Work order
Once you reach the line containing "Open view analytics bar chart icon", return it and every line after it exactly, through the end of the records below, with no pictures.

Source material
-- Opening Marker --

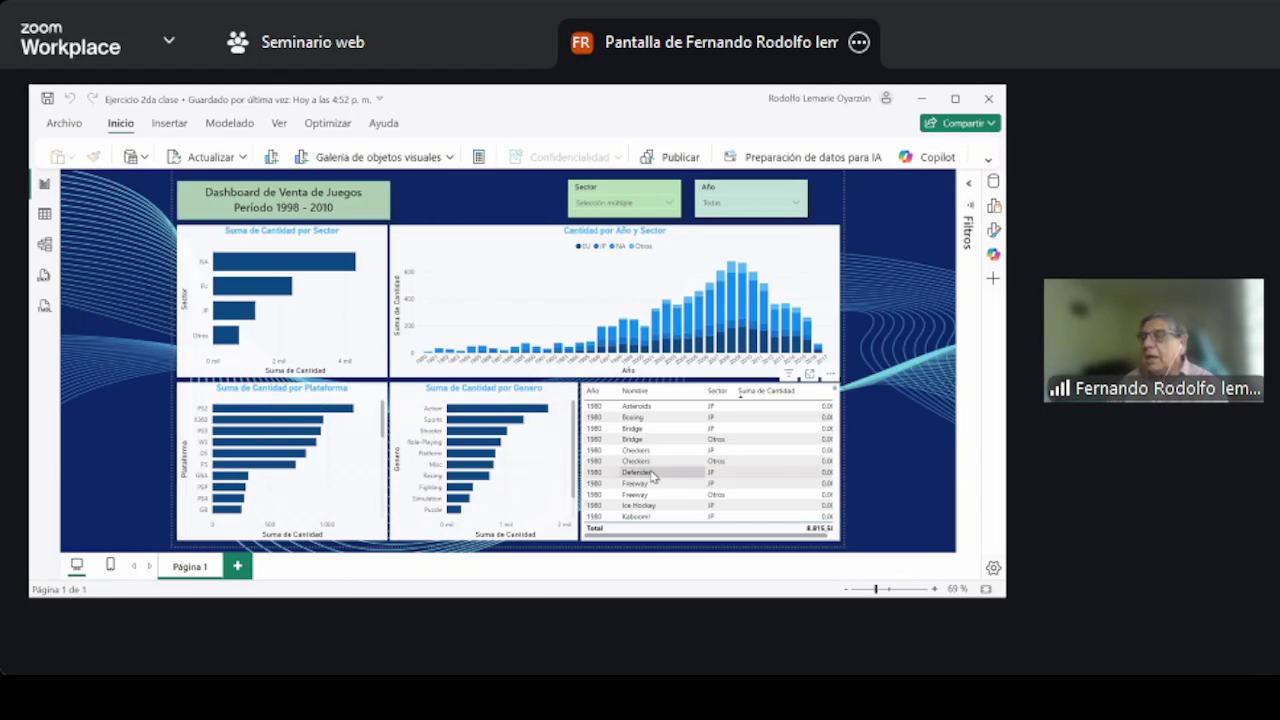
Task: Click the Save icon in title bar
Action: (x=47, y=99)
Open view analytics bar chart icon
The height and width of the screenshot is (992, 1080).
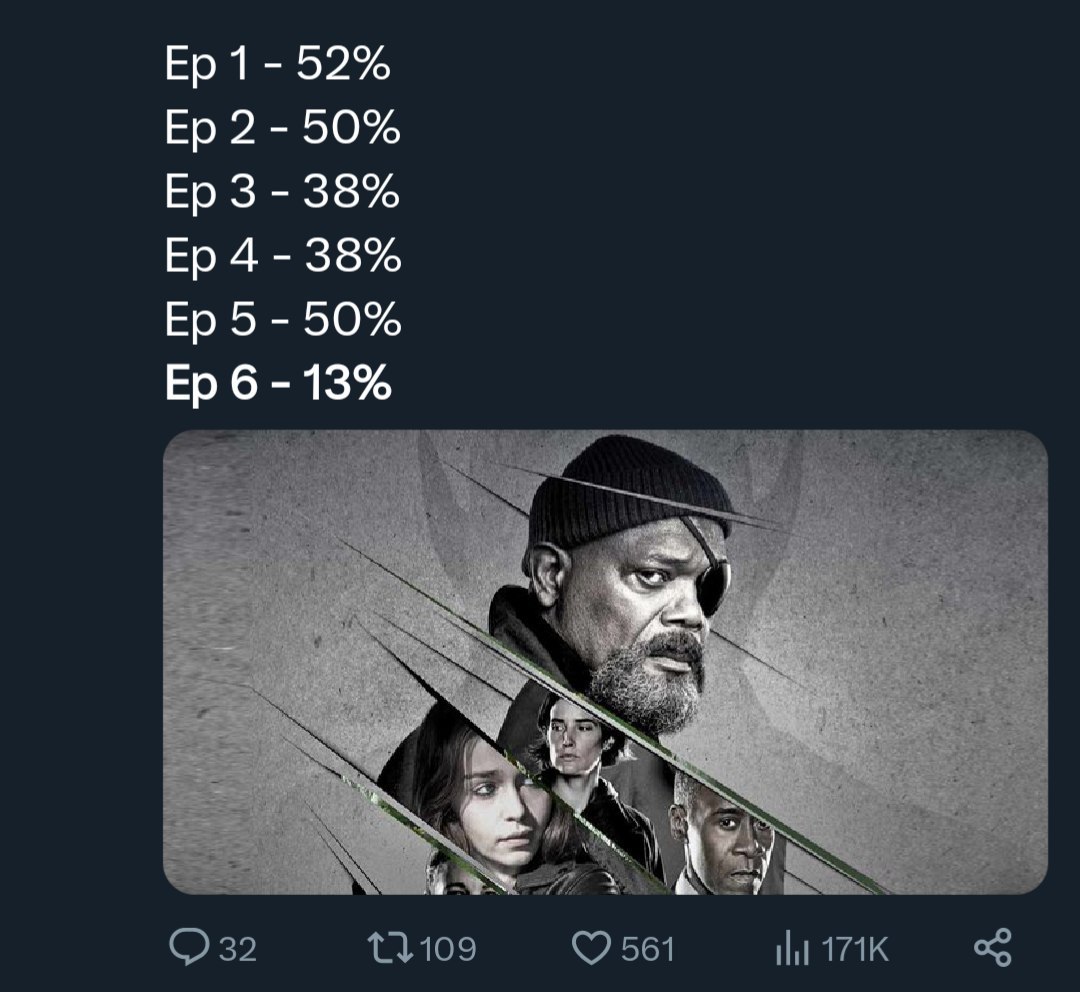coord(791,949)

-- Closing Marker --

Solution for this exercise
Open view analytics bar chart icon
The height and width of the screenshot is (992, 1080).
coord(791,949)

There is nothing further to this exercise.